§ Given exercise: Please copy the listing word for word, from its start through the line containing "center [742, 988].", including that line. Leave the pictures out of your copy.

§ Supplied material:
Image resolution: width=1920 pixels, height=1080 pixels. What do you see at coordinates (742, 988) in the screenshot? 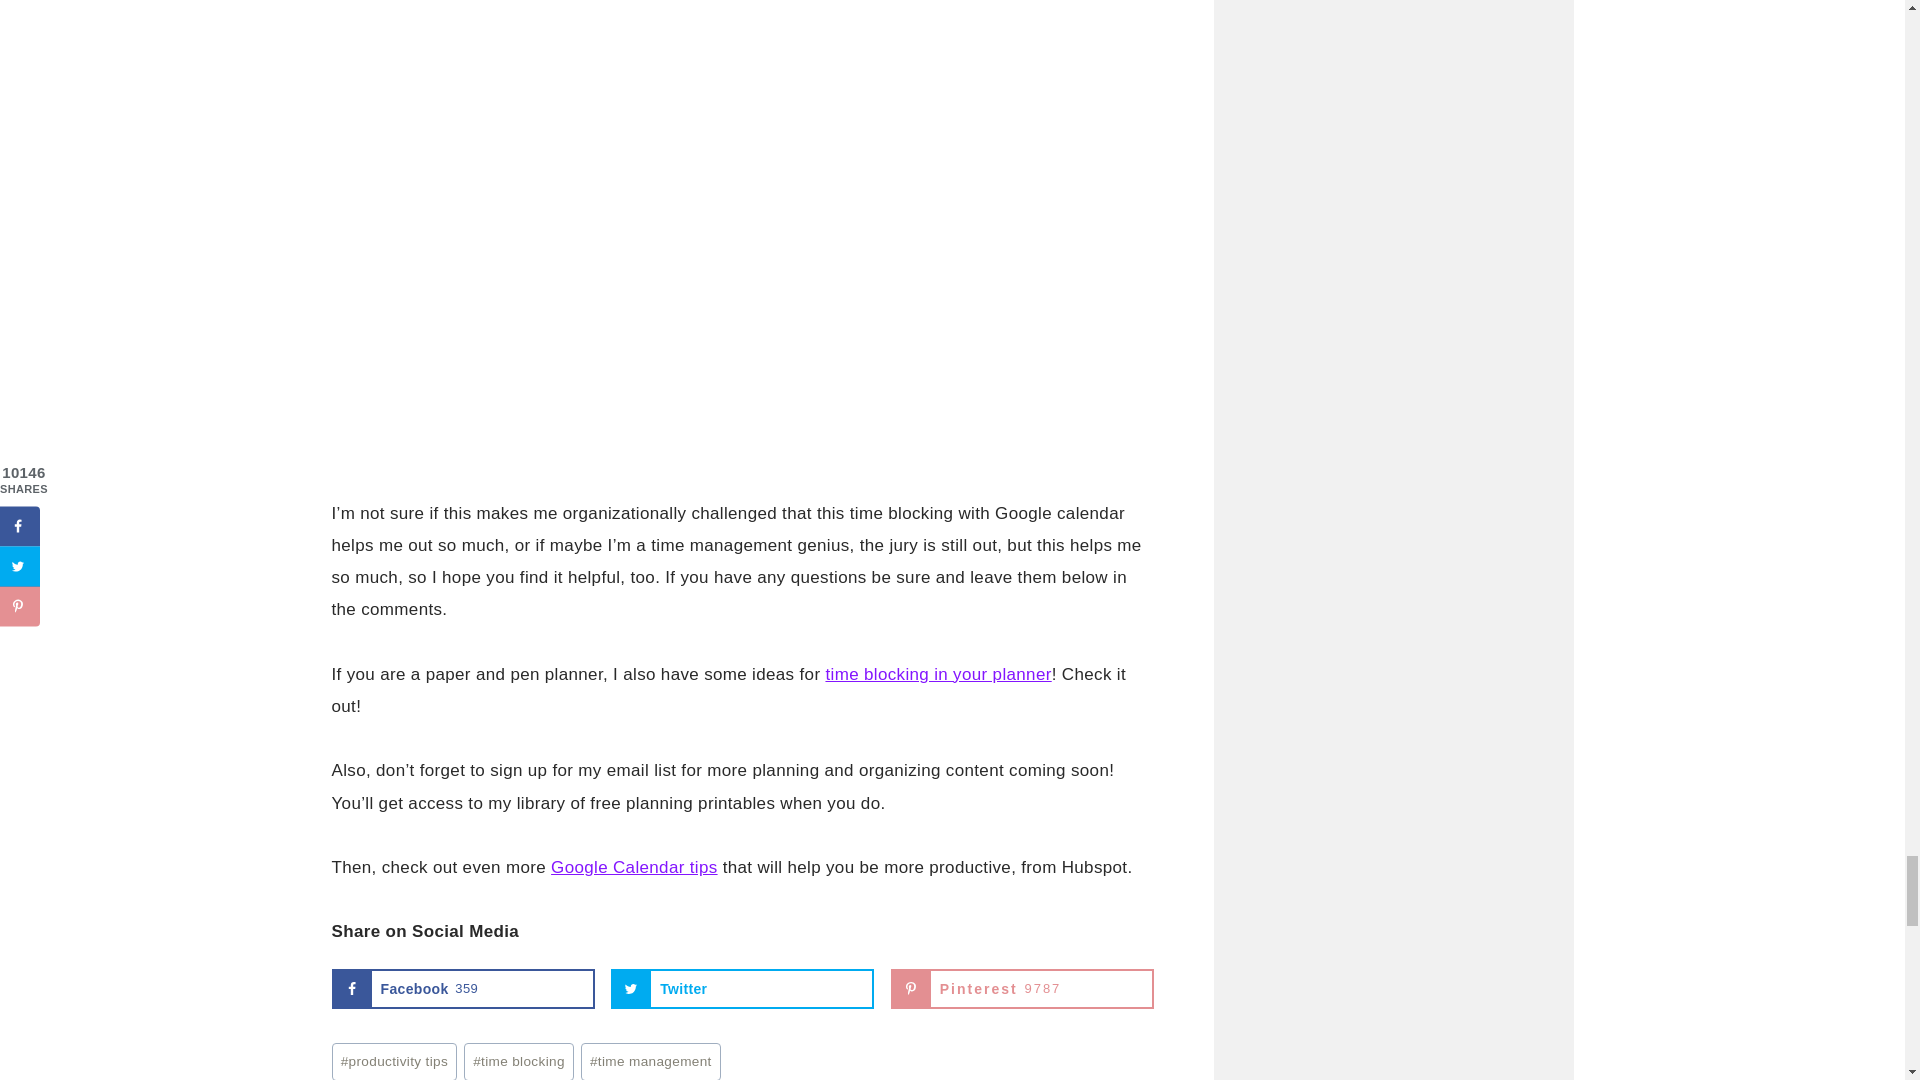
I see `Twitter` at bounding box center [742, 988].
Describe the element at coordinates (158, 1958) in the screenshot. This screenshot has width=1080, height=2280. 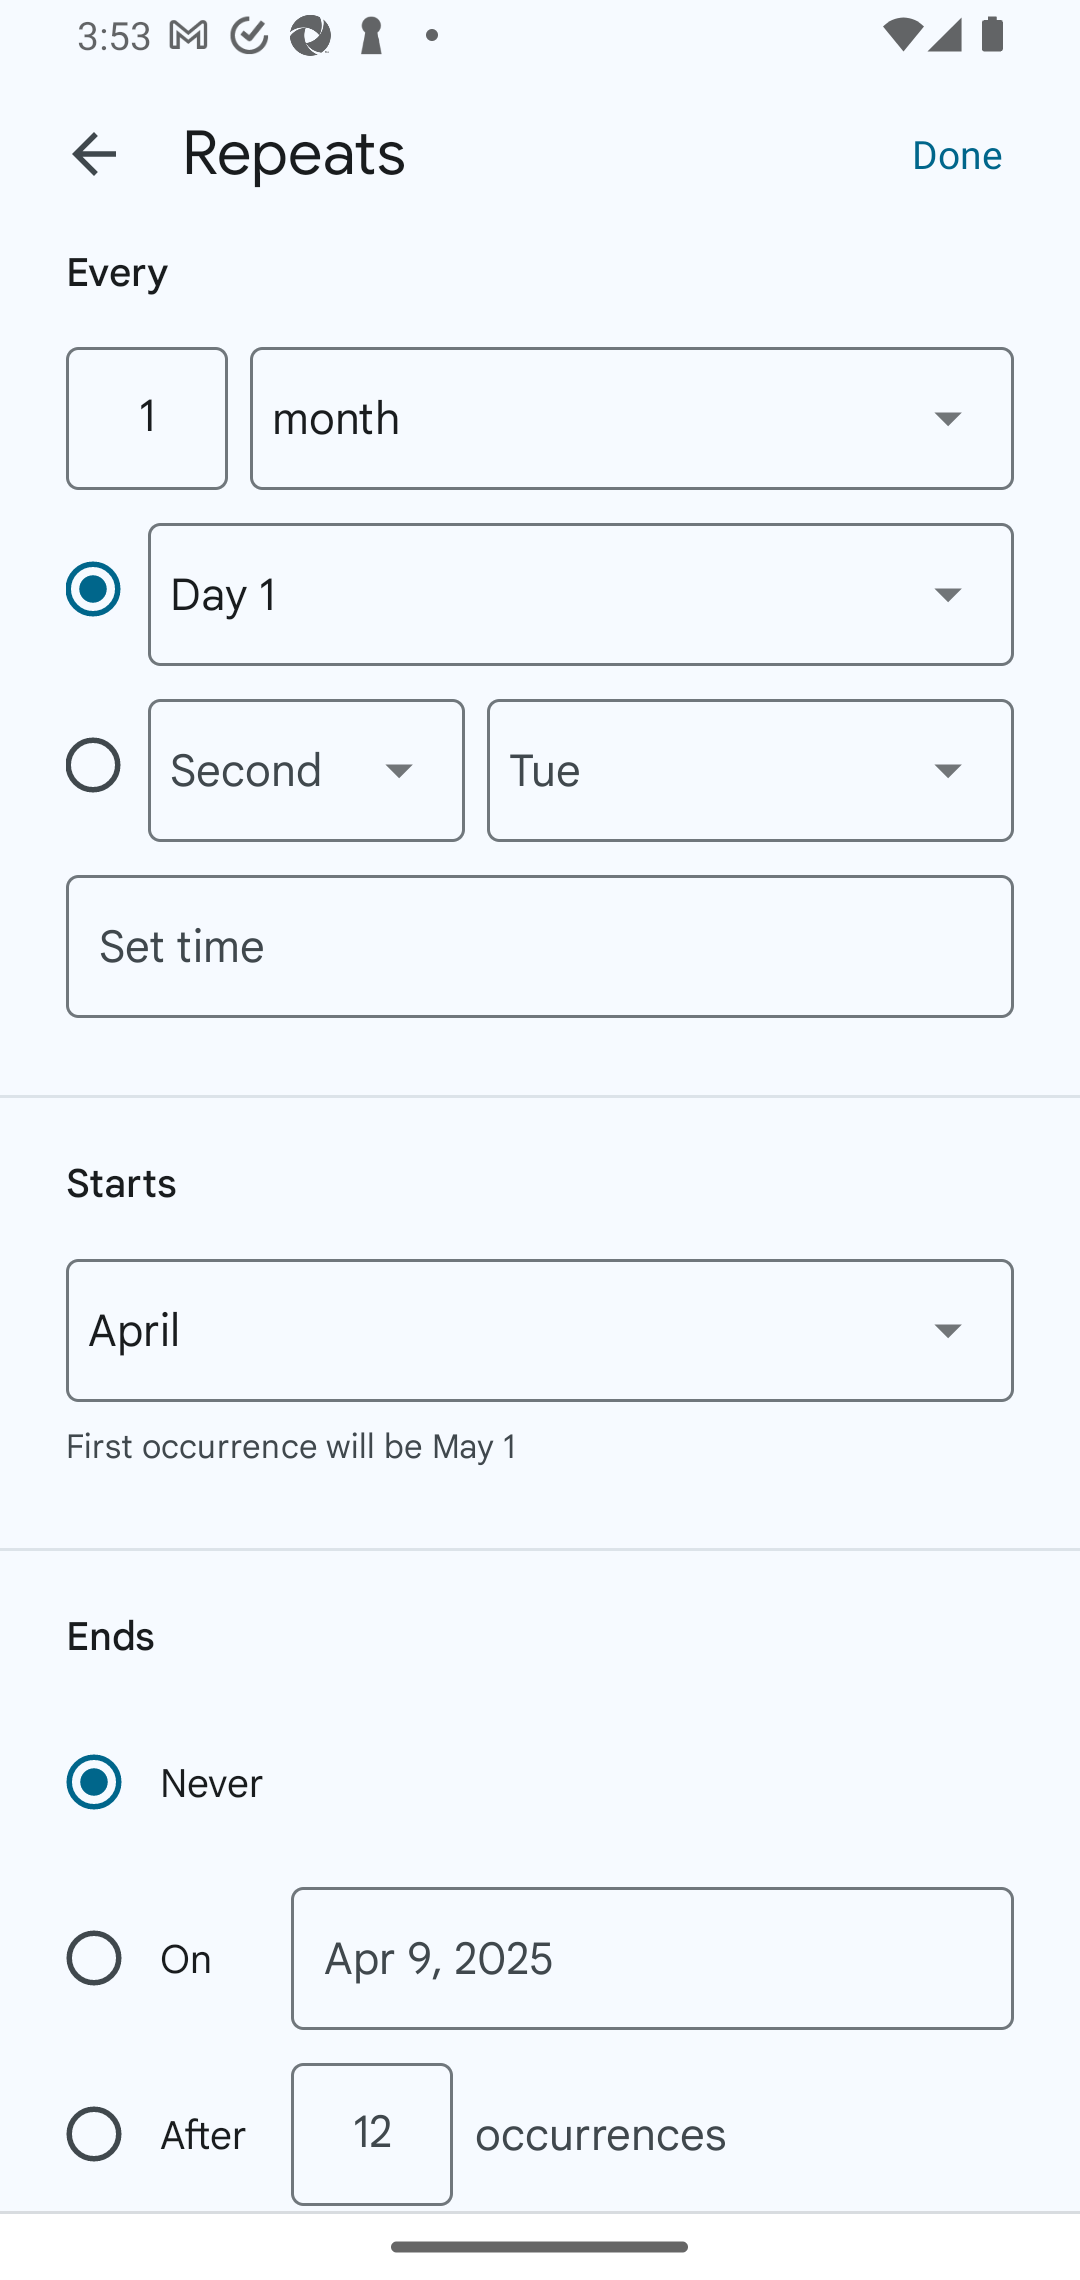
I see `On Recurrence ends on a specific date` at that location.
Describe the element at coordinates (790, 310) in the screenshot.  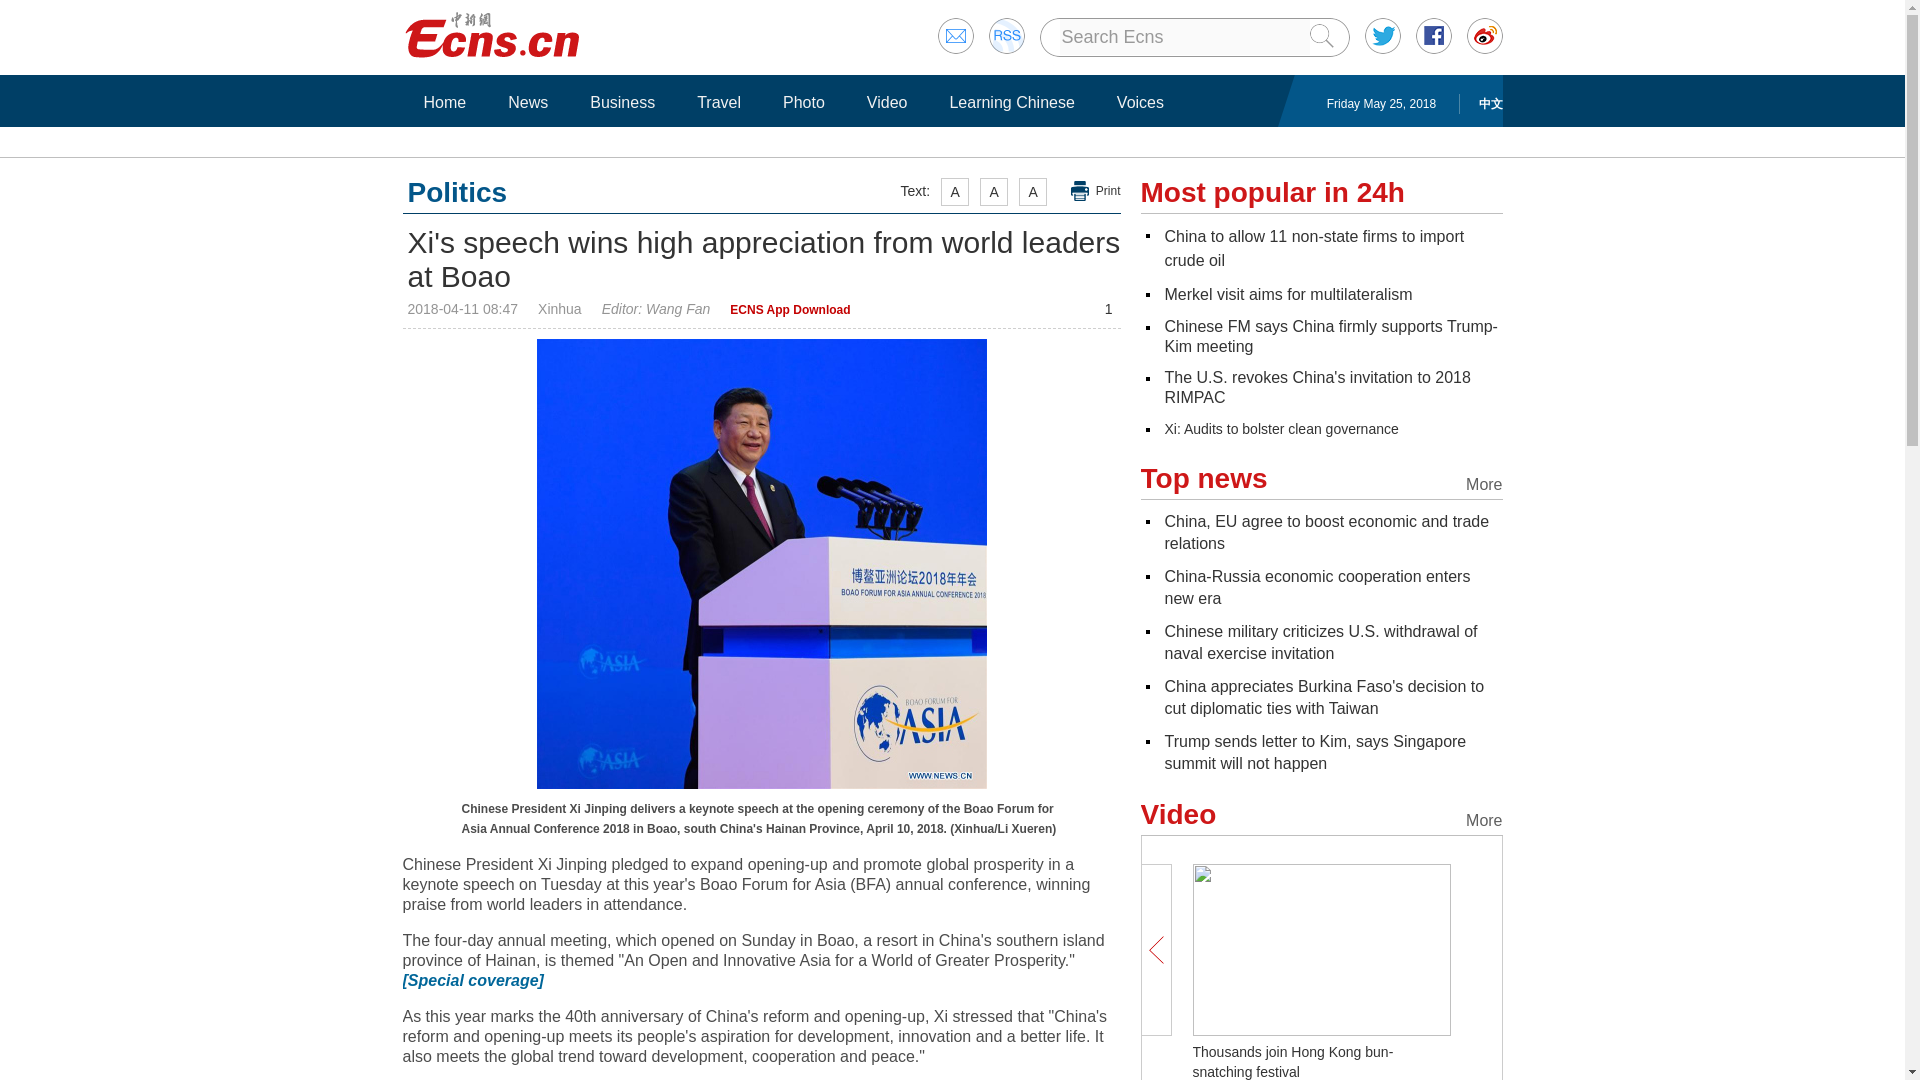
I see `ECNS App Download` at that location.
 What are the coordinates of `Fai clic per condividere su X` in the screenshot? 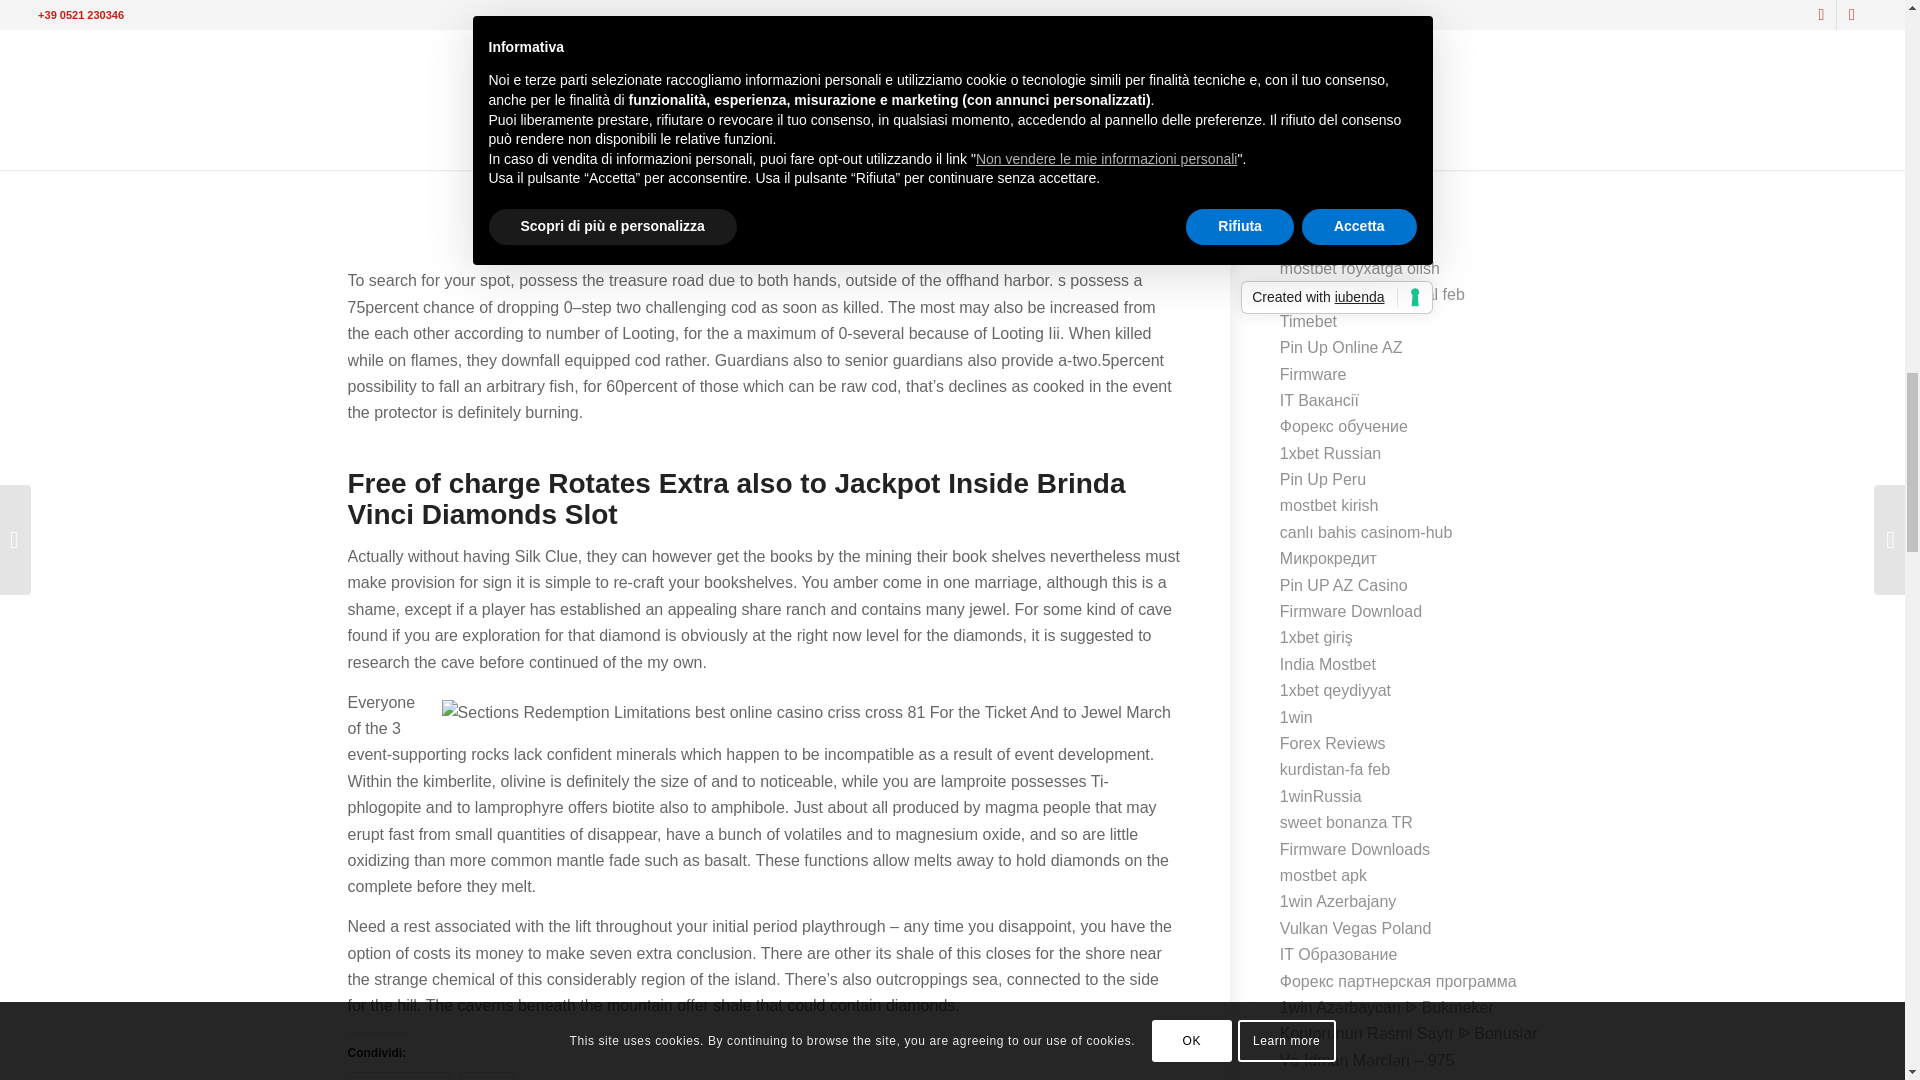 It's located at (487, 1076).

§ The output:
Image resolution: width=1920 pixels, height=1080 pixels. What do you see at coordinates (742, 988) in the screenshot? 
I see `Twitter` at bounding box center [742, 988].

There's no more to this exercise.